The last two issues I read contained stories about the earthquake in Haiti.  I tried explaining this tragic event, showing pictures from the magazines, and earthquakes in general to some of my students.  One of the 5th grade girls, who is one of the top students in her class, could give me the textbook definition of an earthquake (in English), but when I asked her what all those big words meant, she had no idea.  Apparently, her teacher never actually explained in Marshallese what an earthquake is.  In class, the students just learn a bunch of useless definitions without really understanding their meaning.  So I explained as best I could in Marshallese.  But the idea of the ground shaking, causing buildings to crumble is so foreign to them that they had a hard time grasping the idea.  Then they asked me why it happens, which turned into an impromptu geology lesson where I learned just how lacking their science education is.  It started to get too complicated, so I just left it at “the ground shakes.”

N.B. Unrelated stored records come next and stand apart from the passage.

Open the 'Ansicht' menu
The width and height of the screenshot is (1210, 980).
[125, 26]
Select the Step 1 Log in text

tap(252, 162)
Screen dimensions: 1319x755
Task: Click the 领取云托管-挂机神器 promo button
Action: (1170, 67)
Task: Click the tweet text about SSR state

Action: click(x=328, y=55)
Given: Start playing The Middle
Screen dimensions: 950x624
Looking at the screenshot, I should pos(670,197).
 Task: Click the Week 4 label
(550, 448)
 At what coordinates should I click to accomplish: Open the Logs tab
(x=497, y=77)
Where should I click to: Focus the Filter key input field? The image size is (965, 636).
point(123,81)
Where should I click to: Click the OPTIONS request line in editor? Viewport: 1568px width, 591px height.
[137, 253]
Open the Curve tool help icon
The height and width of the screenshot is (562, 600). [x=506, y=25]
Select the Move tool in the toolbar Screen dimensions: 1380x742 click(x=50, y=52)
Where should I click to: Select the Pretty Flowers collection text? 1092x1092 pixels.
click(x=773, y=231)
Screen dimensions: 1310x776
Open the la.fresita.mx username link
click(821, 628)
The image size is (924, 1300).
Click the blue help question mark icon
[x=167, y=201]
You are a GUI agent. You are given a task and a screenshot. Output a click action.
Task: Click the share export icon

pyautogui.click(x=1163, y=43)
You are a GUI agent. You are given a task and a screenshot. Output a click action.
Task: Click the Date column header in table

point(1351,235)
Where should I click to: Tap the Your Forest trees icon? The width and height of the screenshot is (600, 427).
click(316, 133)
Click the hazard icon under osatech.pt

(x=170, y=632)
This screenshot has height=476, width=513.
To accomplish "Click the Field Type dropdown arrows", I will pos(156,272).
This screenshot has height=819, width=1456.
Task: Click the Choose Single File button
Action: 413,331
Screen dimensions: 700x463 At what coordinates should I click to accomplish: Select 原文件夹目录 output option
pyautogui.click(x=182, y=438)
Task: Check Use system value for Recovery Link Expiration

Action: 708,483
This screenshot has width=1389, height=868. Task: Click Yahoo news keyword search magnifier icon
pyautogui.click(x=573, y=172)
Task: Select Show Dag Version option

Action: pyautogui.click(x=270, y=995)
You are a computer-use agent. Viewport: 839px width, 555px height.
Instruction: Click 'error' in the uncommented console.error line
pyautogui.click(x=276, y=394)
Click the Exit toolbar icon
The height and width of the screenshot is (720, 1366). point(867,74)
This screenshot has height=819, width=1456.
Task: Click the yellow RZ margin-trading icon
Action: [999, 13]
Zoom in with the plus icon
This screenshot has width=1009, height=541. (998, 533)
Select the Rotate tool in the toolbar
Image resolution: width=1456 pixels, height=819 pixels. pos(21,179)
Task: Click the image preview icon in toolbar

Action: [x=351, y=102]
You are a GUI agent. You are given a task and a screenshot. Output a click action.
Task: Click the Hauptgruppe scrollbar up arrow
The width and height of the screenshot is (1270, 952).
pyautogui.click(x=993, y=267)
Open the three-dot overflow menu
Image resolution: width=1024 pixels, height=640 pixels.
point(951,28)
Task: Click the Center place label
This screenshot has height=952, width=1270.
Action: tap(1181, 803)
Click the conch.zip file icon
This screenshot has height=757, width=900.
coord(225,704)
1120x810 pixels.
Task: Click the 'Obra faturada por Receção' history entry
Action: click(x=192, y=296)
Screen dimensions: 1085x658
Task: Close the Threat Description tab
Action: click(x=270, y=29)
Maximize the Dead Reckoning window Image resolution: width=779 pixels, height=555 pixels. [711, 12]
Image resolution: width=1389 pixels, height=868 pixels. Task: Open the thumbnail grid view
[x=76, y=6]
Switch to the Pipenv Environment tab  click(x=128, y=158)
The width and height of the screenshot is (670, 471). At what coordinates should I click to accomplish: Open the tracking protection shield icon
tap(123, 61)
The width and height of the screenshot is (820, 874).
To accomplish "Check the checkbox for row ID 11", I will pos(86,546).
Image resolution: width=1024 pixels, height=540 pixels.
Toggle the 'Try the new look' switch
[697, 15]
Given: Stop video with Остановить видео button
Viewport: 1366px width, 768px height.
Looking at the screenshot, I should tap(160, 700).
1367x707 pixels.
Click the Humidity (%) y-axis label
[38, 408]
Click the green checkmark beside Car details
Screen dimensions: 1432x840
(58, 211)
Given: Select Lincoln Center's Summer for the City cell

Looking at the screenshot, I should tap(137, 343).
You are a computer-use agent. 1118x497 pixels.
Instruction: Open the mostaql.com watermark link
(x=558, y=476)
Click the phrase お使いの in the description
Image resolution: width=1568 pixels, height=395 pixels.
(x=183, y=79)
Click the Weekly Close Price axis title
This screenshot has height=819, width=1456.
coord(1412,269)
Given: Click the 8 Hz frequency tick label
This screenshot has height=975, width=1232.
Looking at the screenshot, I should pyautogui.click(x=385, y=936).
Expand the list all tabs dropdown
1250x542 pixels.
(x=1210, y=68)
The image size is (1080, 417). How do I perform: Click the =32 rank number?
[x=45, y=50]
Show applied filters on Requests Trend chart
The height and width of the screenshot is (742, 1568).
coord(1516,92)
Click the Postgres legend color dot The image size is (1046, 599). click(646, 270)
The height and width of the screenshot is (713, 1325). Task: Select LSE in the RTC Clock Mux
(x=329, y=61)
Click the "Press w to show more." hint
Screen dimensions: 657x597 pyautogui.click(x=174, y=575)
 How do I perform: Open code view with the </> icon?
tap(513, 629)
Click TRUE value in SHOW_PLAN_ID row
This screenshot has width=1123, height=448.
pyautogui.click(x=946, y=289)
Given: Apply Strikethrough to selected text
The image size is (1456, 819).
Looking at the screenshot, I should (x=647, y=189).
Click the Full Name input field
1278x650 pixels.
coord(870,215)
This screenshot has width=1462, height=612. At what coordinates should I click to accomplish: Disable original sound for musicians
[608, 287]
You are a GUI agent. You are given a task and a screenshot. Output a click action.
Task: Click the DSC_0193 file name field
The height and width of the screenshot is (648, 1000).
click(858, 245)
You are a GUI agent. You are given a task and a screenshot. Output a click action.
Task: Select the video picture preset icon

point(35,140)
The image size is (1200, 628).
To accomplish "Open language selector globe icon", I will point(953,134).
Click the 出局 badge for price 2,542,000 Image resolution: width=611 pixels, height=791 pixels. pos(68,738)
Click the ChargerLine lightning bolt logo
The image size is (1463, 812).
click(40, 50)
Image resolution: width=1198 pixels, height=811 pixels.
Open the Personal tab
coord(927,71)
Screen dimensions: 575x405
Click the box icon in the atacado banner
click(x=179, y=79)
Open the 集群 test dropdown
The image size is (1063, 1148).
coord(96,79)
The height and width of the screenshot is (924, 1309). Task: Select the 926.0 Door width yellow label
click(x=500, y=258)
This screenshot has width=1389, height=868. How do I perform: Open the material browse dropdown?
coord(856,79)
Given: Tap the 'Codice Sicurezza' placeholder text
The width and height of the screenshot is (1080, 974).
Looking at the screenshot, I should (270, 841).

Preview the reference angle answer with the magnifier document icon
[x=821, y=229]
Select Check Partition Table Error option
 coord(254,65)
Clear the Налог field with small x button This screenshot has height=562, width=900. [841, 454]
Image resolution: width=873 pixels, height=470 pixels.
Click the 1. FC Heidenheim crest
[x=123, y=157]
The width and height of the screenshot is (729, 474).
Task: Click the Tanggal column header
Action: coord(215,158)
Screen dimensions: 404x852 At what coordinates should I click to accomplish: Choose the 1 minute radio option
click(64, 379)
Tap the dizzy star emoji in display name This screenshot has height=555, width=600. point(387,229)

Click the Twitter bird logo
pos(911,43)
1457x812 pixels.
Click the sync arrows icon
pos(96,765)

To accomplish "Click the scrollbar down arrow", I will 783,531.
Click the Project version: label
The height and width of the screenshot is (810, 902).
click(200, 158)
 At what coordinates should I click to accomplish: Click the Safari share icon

When I told them that over 100,000 people died, they were just appalled because that is more than all the people that live in this entire country.  That number surprised me, too, because Haiti is also a fairly small island country, but with so many more people living on it than in all the Marshall Islands.  Sometimes I really wish there were five of me so that I could teach all the kids all the subjects because there is so much they don’t know about the world that I could share with them.